Marcado por transformações tecnológicas, uma rapidez nunca antes vista, novas relações de trabalho, incertezas e questões político sociais intensas. A descrição feita parece dos dias atuais, mas poderia se aplicar igualmente ao século 19, durante a segunda Revolução Industrial.

Em ambas as épocas também, assumia a liderança da igreja católica, um Leão. O Papa Leão XIV, assim como o Leão XIII, enfrenta um mundo hoje, prestes a mudar.

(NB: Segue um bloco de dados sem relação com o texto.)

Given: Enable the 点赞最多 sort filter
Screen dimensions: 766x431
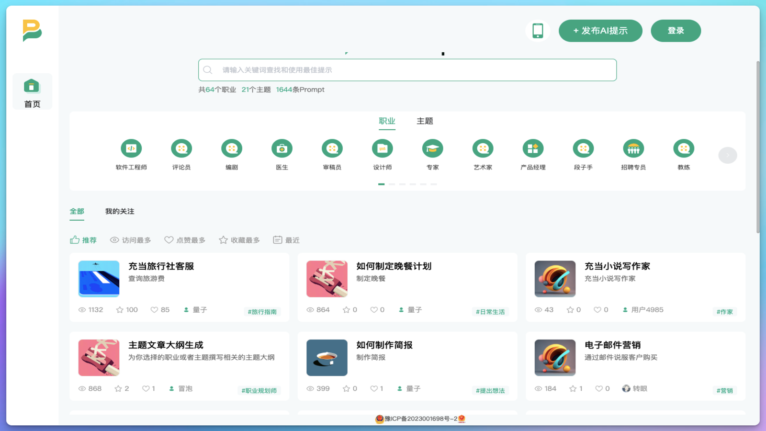Looking at the screenshot, I should tap(185, 240).
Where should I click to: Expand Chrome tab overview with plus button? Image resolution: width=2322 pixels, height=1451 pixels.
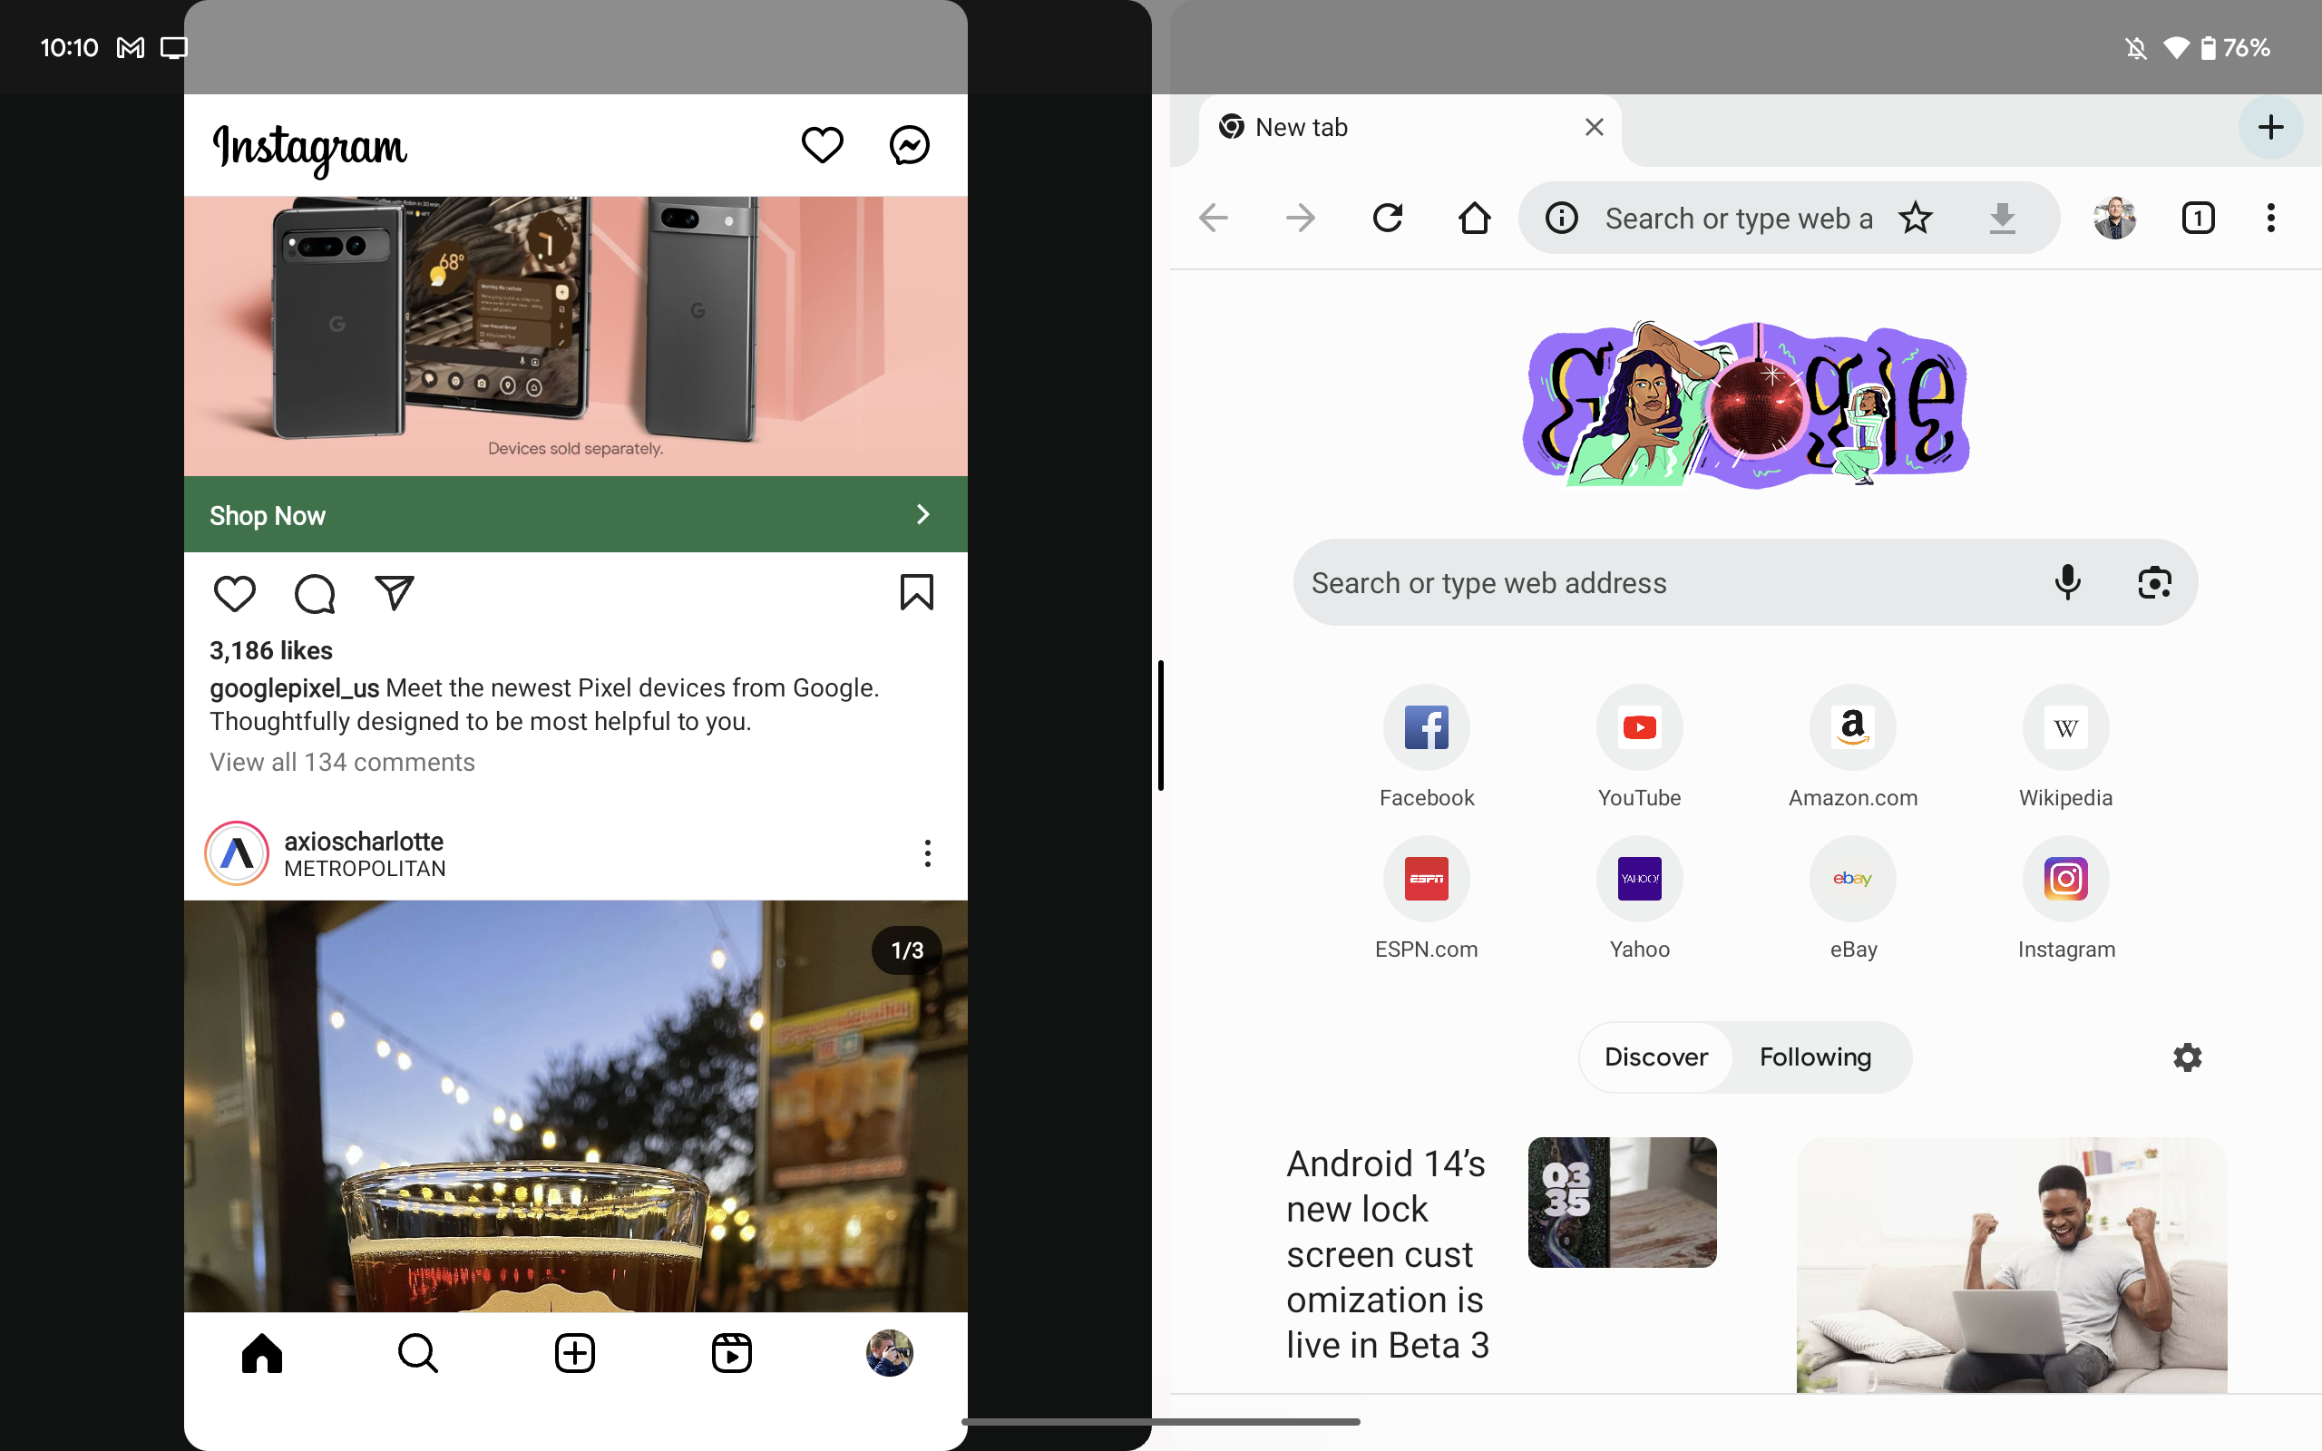[2268, 127]
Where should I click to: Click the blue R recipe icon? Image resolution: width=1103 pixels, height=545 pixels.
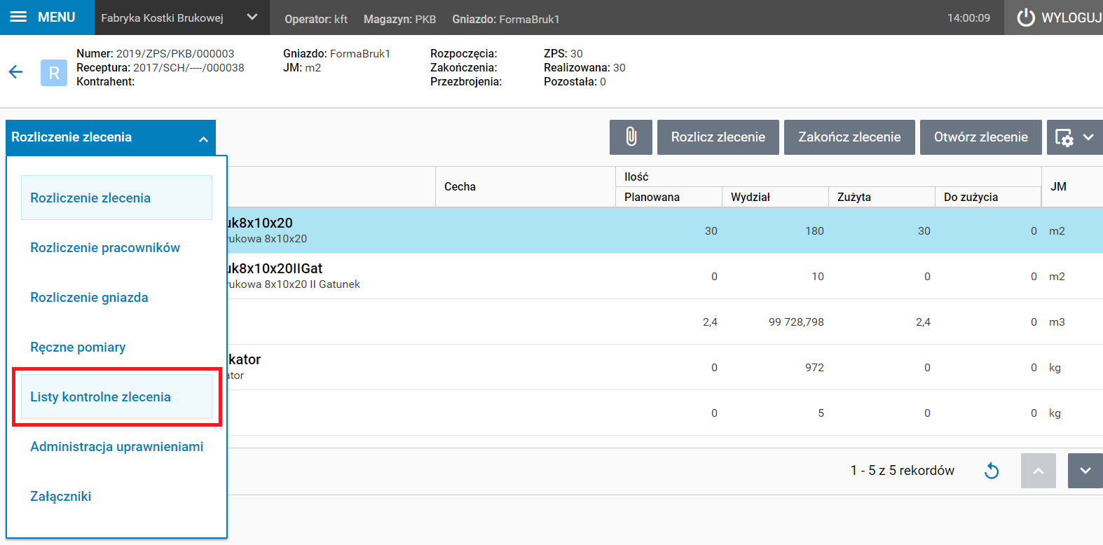tap(54, 73)
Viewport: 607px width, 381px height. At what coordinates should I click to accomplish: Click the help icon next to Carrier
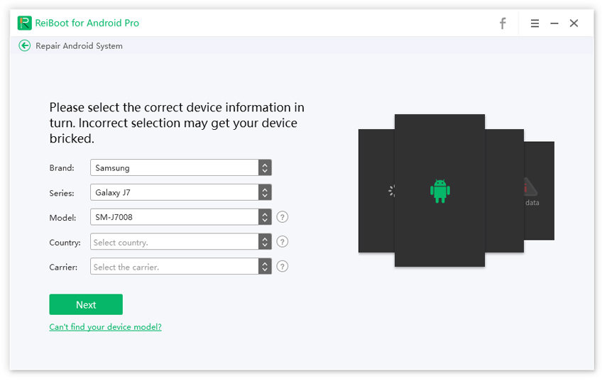click(283, 267)
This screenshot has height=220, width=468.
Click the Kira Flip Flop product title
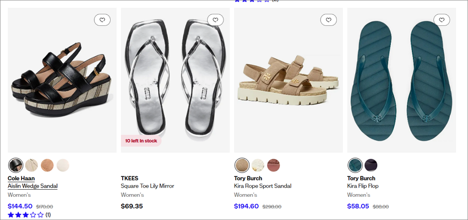[363, 186]
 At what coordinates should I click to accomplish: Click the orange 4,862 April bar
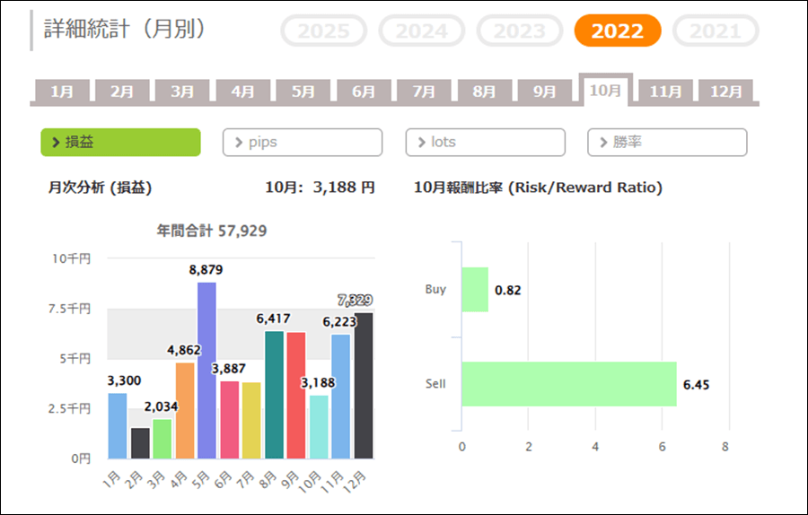(x=184, y=410)
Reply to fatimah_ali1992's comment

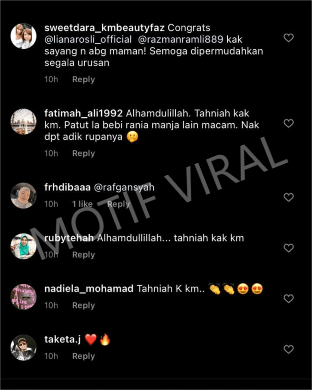click(84, 154)
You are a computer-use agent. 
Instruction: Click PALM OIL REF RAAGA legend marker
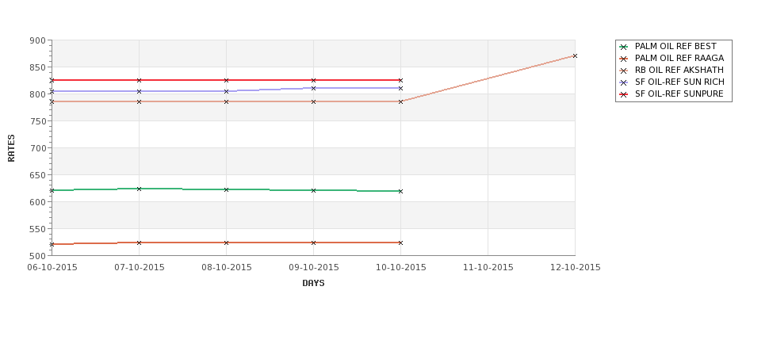(624, 59)
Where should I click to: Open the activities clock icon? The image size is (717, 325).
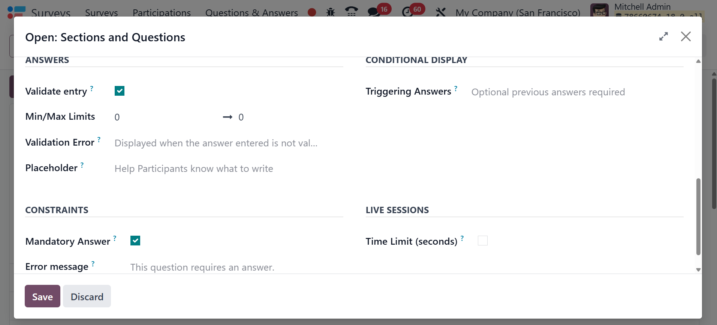pyautogui.click(x=407, y=12)
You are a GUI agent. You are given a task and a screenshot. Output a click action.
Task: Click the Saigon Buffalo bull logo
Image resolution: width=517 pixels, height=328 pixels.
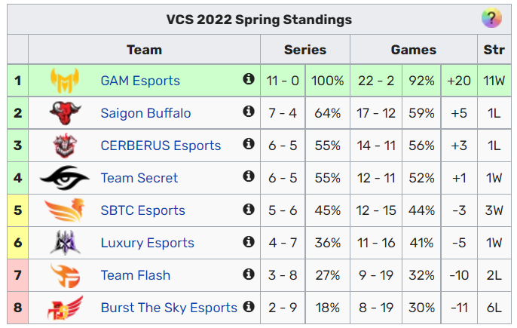[64, 113]
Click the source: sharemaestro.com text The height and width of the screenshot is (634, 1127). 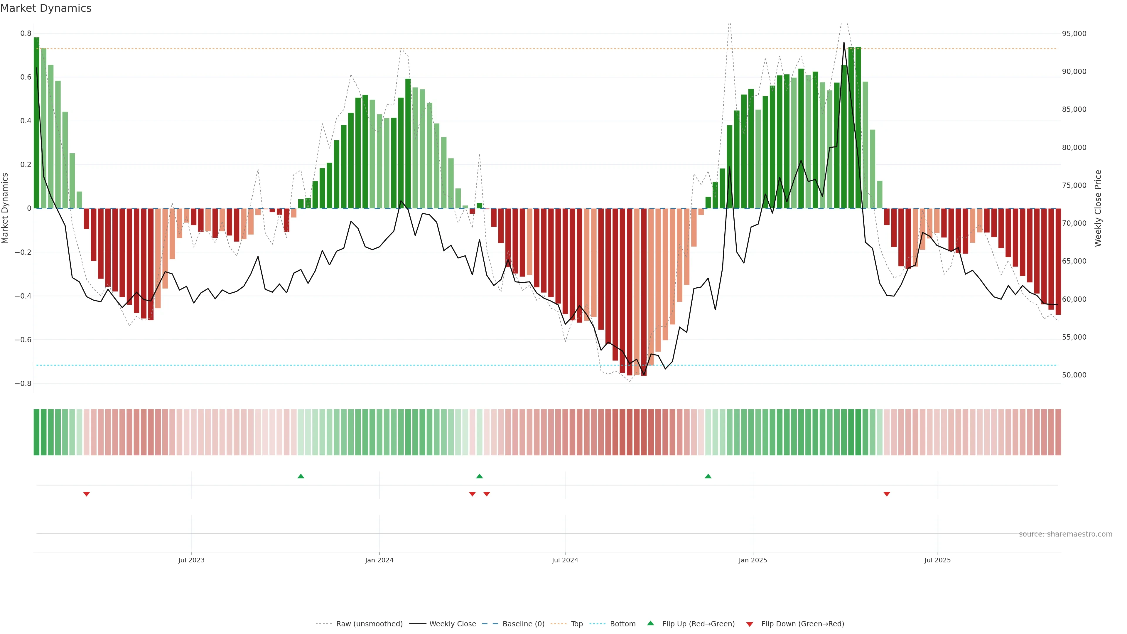pos(1065,534)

Esta foi a reflexão provocada pelo professor, palestrante e filósofo Mario Sérgio Cortella durante a aula de abertura do Filosofia da Tecnologia, promovido pelo Instituto Itaqui nos dias 16, 17 e 18 de outubro.

O conteúdo inédito “De leão a leão: da revolução industrial à inteligência artificial”, trouxe à tona a importância de pensar o uso da inteligência artificial (IA) enquanto ela muda nossa forma de viver, e não depois. “Temos hoje algo tão novo quanto a eletricidade e o uso do petróleo, e temos que pensá-la”, afirmou Cortella.

Fazendo um paralelo entre os dois líderes religiosos e seus momentos, o pensador relembrou as preocupações sociais que Leão XIII teve ao lidar diante das novas condições de trabalho que se apresentavam. Foi nesta época, inclusive, que o Papa inaugura uma doutrina social na igreja, defendendo a regulação da jornada de trabalho e, em parte, o voto feminino.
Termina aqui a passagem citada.